• **TASK TO CARRY OUT**
Everything from the line holding "Where should I" through the last line of the data, and nothing else, should be retyped exactly, with no pictures.

• **DATA EXCERPTS**
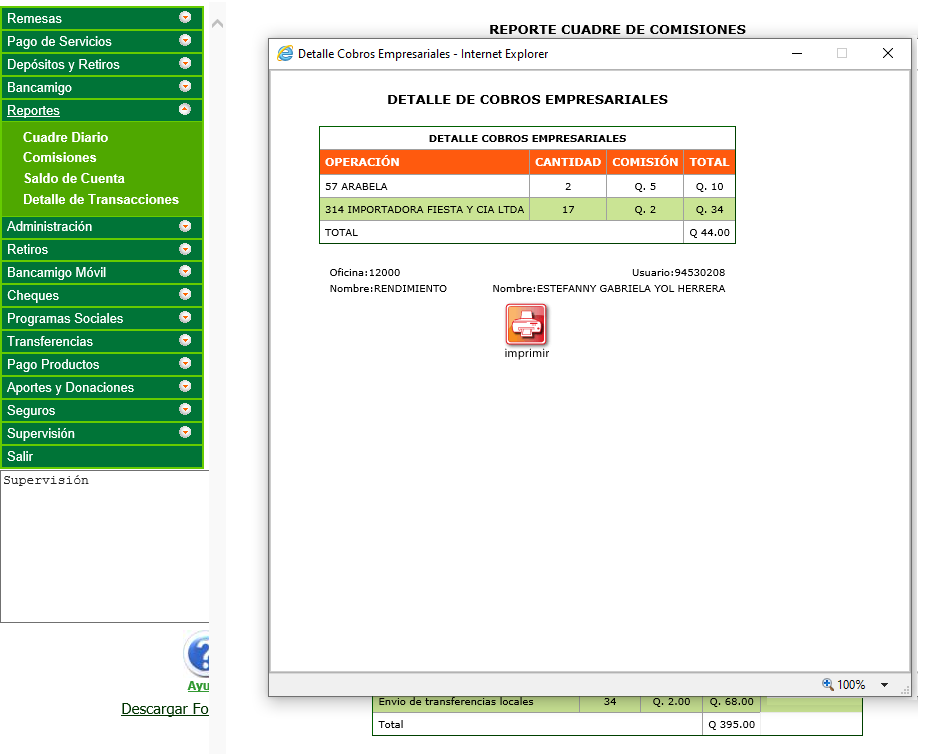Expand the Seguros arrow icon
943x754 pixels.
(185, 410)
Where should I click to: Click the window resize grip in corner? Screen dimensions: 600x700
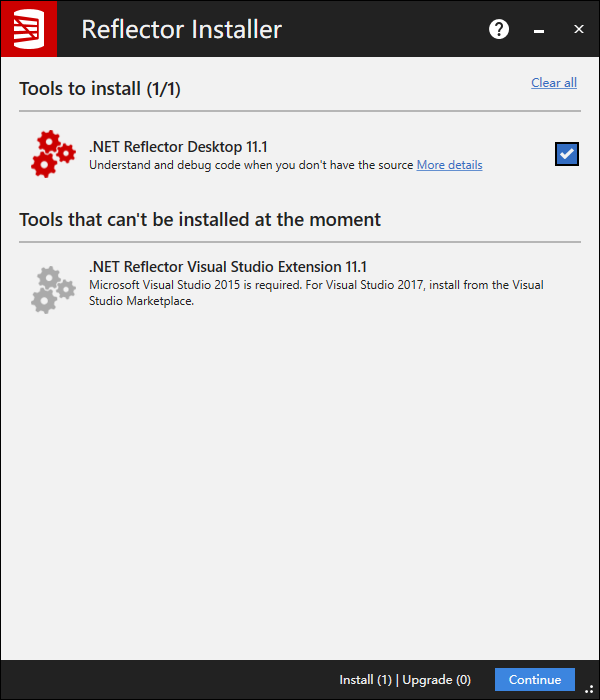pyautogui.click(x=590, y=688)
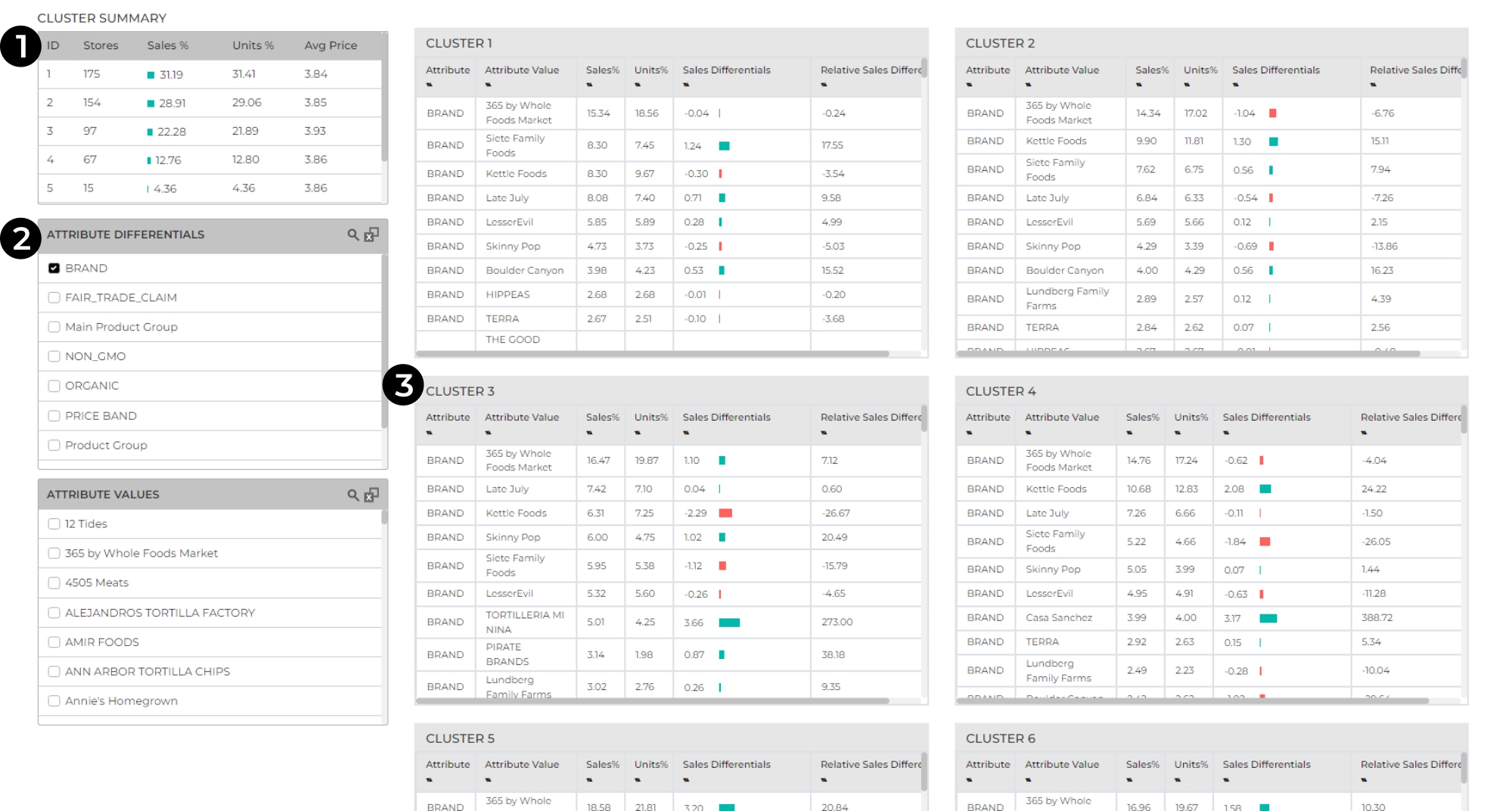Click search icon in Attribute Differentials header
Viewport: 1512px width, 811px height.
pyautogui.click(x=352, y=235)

• **RESULT BELOW**
Where should I click to: Click the window resize grip in corner? Screen dimensions: 600x700
pyautogui.click(x=590, y=688)
Click search icon in Attribute Differentials header
Viewport: 1512px width, 811px height.
pyautogui.click(x=352, y=235)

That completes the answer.